Telling our children the story — and letting them tell us too

Telling our children the story — and letting them tell us too

Ariel Russo, the rabbi of CSI Nyack, was educated by the Jewish Theological Seminary of America and inspired by Camp Ramah. In her spare time she wrangles her kids into car seats and explores the lower Hudson region with her husband.

Passover, a holiday traditionally celebrated in homes, is an incredible opportunity to engage all generations.

The storytelling component and the location allows for experiential education to blossom. Passover brings Judaism to the home, where many participants feel very comfortable. Parents often decide to which audience they will tailor their Passover seder. They are forced to choose whether to read the Haggadah from cover to cover or to start at 5 p.m. with kids’ songs. The nostalgia of reading the Maxwell House Haggadah in its entirety with different versions around the table may seem counterintuitive when combined with Passover songs sung to the tunes of music from “Frozen.” Early bedtimes, limited attention spans, and teenagers who would rather be somewhere else all can put restraints on the seder.

It is not easy to create a seder that will appeal to seder-goers of all ages, yet with a few thoughtful additions, it is possible. The Haggadah teaches us, “In every generation, one is obligated to see oneself as one who personally went out from Egypt. Just as it says in the Torah: ‘You shall tell your child on that very day: This is done because of that which the Lord did for me when I went out of Egypt.’” (Exodus 13:8)

How do we balance telling the stories, with all of their mathematical equations and details, while also engaging our kids? We want our kids to have fond memories of real seders while also acknowledging that everyone — including kids — learns differently. By engaging multiple intelligences, the seder is a wonderful opportunity for intergenerational learning. Howard Gardner’s theory of multiple intelligences asserts that people learn through different modalities, such as music, visual-linguistic, bodily-kinesthetic, inter- and intrapersonal, and so on.

Creating an experience at home where all participants can learn and have fun makes Passover so special.

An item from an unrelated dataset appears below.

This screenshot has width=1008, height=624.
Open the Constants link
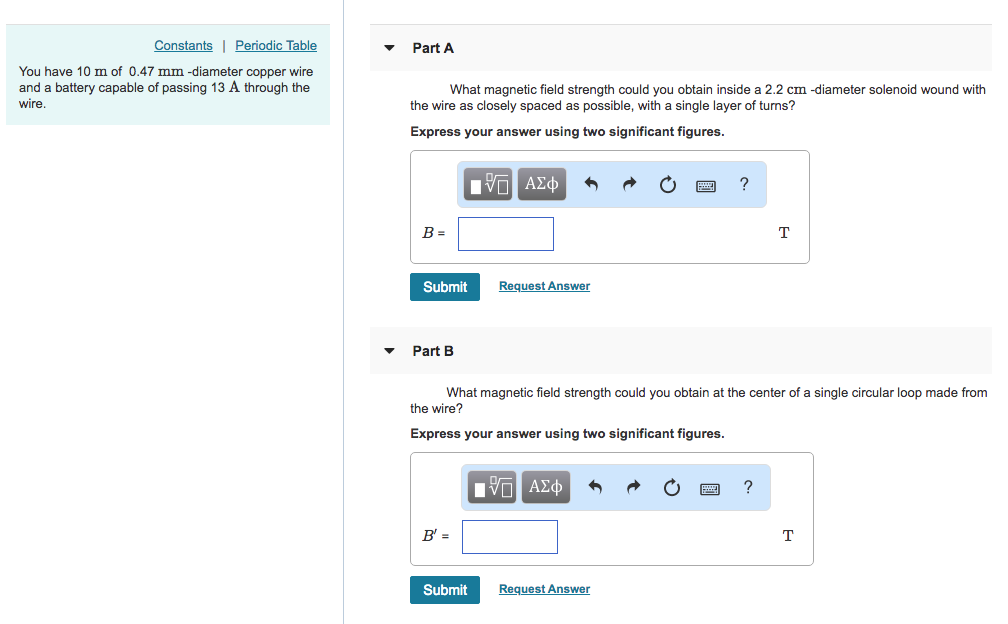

With the recognition that your seder is likely to be starting in a few hours, here are a few ideas that you can add at the last minute to be mindful of a traditional seder with children:

1. Games. There are so many creative games that you can use to keep young participants busy and engaged. Bingo is a prime example. The children listen to the words of the seder because they have a task — to hear words for the Bingo board. Empowering people with tasks and providing a focus is a fun way to encourage active listening. Bring out some Legos, and suddenly you have a visual image of a pyramid or the parting of the Red Sea. Asking kids to build scenes with Legos or Tinkertoys or Lincoln Logs sparks their imagination and as a visual aid helps them to reimagine the scene.

Keeping little fingers busy, like fidget toys, can actually help to keep kids focused. Games, puzzles, and scavenger hunts are multisensory activities that can complement the traditional reading of the Haggadot. You can download Bingo boards from the internet or dig out a Lego set and suddenly the traditional seder becomes more accessible to young participants.

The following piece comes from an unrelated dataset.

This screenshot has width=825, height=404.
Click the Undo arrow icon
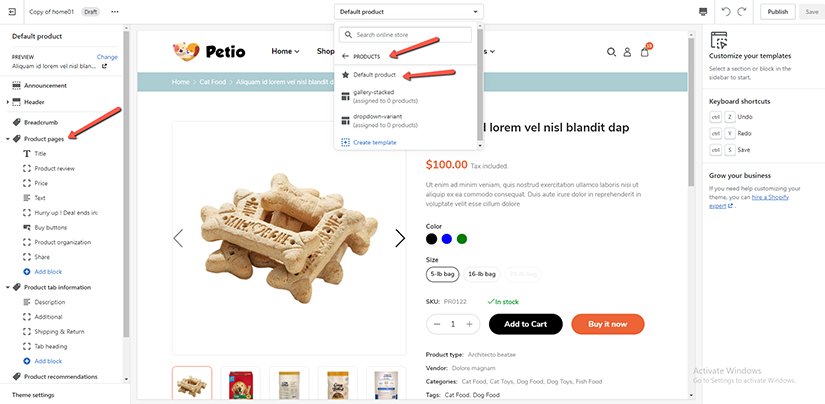(726, 12)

2. Ask open-ended questions. I am constantly amazed by children’s insights. They often are spiritual virtuosos, who have so much to add. Big questions based on themes of slavery and freedom, the meaning of Passover, and so on can elicit really creative and thoughtful responses. Giving others the opportunity to speak and allowing for time before they answer can help all of your participants to think more deeply about the subtle underlying meaning of the Passover narrative. The Haggadah teaches, “The one who does not know how to ask — you shall open [the discussion] for him, as it is said, ‘And you shall tell your son on that day, saying, this is done because of that which Adonai did to me when I came forth out of Egypt’” (Ex. 13:8). Adults can ask the questions and learn from the answers of the children. Teens can lead the questions.

3. Role-playing. Children of all ages can act out scenes from the Haggadah. It is amazing what costumes, forts, tents, and props can do to set the scene and engage everyone. There are ready-made skits online, and participants can use improv games or just improvise wonderful skits to make the Maggid section more relatable and tangible. It does not have to replace the entire reading, or it can replace a section of the Maggid. The popular improv game where you answer questions with more questions could be a lot of fun during the Passover story.

4. For participants who do not read yet, the songs can be enhanced with hand motions that help them participate. At the beginning of the seder, when we sing about the order, kids can take the lead by acting out the parts and the adults can follow. Motions like drinking wine, washing hands, and so on encourage other avenues of engagement while reminding us of the parts of the seder. This bodily-kinesthetic modality works for people of all ages. I learned from our Israeli family that assigning each participant a number for “Who knows one?” at the end and asking them to get up every time their number is sung helps everyone to pay attention and have a role. It is also great to get some cardio in after such a large meal! You can use animal sounds, puppets, or images for Chad Gadya (One Little Goat) to keep everyone on their toes.

Finding common ground where participants, and especially children, are engaged does not have to happen separately from the traditional seder. By using a few engagement tools, Passover becomes an example of intergenerational, experiential education. The new additions alongside mainstay traditions can help to cultivate a lifetime of memories.